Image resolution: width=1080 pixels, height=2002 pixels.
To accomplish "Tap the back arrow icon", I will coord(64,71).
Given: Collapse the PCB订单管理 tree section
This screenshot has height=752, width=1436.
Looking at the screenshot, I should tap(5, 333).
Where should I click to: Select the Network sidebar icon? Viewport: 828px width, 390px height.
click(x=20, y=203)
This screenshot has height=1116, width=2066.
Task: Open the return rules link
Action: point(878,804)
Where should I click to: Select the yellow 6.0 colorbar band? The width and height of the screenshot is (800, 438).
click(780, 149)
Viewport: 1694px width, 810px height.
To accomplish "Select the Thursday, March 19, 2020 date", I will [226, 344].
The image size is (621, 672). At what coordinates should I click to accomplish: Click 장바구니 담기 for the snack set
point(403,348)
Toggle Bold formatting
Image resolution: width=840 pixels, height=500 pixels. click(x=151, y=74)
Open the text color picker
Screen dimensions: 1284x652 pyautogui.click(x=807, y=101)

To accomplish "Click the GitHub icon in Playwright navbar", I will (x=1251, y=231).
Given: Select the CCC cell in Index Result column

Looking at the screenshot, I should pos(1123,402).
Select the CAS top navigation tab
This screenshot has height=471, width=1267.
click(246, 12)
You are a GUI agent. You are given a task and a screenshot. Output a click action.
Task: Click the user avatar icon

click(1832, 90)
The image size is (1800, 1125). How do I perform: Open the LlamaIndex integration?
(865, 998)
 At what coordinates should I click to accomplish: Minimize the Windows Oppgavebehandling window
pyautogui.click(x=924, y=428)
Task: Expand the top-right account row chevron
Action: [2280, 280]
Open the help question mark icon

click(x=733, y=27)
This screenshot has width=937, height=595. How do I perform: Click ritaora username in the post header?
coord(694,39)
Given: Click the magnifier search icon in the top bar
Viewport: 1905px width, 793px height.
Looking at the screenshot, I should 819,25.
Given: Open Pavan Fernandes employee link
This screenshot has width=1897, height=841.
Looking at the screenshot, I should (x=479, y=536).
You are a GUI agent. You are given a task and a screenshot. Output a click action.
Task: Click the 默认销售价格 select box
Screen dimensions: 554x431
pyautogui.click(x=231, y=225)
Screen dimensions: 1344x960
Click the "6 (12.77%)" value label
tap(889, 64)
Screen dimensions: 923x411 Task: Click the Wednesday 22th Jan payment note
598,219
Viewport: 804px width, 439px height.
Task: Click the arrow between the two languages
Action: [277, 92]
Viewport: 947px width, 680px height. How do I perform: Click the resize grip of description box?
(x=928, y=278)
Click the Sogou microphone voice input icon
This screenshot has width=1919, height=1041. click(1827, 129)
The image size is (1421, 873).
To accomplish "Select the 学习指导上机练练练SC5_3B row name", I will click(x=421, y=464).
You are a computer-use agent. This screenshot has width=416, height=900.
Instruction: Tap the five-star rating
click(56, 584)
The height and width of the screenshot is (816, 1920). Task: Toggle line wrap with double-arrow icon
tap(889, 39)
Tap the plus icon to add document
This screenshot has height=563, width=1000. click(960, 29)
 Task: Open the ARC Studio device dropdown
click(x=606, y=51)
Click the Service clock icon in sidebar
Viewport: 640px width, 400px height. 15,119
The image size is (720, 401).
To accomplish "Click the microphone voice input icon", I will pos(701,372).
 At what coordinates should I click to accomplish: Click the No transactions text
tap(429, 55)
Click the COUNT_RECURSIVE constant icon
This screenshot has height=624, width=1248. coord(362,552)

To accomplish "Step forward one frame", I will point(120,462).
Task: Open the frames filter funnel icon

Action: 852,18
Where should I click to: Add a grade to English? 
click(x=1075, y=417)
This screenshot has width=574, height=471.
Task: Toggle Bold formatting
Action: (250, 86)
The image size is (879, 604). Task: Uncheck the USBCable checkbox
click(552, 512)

══════

Give back exactly the lines from the one with "At what coordinates should I click to accomplish: Click the" through the final line of the material, both ends included, and no others.

WRITTEN RESPONSE =
 At what coordinates should I click to accomplish: Click the No transactions text
tap(429, 55)
Click the COUNT_RECURSIVE constant icon
This screenshot has height=624, width=1248. coord(362,552)

To accomplish "Step forward one frame", I will point(120,462).
Task: Open the frames filter funnel icon

Action: 852,18
Where should I click to: Add a grade to English? 
click(x=1075, y=417)
This screenshot has width=574, height=471.
Task: Toggle Bold formatting
Action: (250, 86)
The image size is (879, 604). Task: Uncheck the USBCable checkbox
click(552, 512)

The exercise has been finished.